Task objective: Extract every line of the data below that contains the string "will", treating uppercase and lowercase letters as distinct.

Word and element location data:

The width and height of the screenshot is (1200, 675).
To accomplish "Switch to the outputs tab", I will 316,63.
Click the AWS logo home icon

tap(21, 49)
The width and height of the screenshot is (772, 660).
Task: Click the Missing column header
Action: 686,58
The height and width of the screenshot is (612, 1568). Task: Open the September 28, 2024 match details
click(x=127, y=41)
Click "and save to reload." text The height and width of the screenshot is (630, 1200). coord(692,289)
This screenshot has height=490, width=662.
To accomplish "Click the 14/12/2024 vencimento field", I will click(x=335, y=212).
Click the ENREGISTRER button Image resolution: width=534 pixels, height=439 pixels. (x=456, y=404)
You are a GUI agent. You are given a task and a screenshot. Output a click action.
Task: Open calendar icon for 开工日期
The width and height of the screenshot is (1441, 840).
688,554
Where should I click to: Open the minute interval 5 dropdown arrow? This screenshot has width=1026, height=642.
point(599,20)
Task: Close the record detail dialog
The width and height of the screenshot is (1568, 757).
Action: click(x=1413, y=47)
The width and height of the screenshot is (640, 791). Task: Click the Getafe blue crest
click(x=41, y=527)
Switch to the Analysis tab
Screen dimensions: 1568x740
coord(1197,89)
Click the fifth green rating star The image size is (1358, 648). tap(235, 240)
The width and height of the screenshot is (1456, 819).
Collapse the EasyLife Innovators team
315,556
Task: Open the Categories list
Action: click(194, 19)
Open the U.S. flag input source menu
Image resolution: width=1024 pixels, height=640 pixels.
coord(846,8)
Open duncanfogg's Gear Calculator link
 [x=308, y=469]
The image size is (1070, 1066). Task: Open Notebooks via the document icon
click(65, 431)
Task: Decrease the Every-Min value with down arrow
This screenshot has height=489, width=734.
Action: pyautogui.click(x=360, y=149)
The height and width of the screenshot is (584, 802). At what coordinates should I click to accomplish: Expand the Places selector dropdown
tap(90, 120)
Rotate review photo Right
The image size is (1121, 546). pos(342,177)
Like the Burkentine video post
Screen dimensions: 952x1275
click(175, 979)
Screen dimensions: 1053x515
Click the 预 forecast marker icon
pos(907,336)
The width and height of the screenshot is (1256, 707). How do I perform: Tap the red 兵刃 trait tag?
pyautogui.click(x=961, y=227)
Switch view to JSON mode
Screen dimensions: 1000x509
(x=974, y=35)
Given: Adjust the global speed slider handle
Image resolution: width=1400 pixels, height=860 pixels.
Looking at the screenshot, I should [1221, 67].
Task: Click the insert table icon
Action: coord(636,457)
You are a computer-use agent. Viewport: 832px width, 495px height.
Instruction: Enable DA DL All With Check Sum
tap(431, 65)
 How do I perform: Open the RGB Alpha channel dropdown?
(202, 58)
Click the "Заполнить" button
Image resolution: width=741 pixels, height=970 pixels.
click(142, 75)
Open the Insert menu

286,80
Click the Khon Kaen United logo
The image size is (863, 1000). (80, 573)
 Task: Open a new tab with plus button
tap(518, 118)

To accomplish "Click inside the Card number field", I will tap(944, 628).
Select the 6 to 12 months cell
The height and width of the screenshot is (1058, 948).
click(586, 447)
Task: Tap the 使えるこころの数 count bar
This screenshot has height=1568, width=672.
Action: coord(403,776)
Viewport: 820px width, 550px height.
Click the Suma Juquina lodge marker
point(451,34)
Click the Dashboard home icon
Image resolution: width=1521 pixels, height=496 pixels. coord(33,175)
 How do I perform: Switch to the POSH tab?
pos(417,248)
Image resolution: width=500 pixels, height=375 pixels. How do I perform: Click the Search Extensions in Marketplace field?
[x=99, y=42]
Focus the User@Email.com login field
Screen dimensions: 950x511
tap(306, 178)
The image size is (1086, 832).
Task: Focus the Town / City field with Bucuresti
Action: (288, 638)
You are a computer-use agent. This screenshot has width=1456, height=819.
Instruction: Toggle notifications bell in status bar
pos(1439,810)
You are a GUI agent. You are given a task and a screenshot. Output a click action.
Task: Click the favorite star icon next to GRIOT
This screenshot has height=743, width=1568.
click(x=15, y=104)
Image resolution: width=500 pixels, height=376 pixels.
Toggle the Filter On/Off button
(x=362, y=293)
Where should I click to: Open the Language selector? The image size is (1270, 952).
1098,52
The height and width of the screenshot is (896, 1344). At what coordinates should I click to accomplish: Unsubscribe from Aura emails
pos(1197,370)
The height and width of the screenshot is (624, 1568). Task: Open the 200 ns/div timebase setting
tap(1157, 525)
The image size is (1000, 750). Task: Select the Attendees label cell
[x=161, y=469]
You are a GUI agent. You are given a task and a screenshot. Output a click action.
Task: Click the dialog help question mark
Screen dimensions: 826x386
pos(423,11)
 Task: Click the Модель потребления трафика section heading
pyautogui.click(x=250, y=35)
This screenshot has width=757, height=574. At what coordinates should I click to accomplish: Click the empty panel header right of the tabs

Response for this exercise:
To accomplish "Switch to the outputs tab", I will 316,63.
To accomplish "Click the 14/12/2024 vencimento field", I will click(x=335, y=212).
To accomplish "Click inside the Card number field", I will tap(944, 628).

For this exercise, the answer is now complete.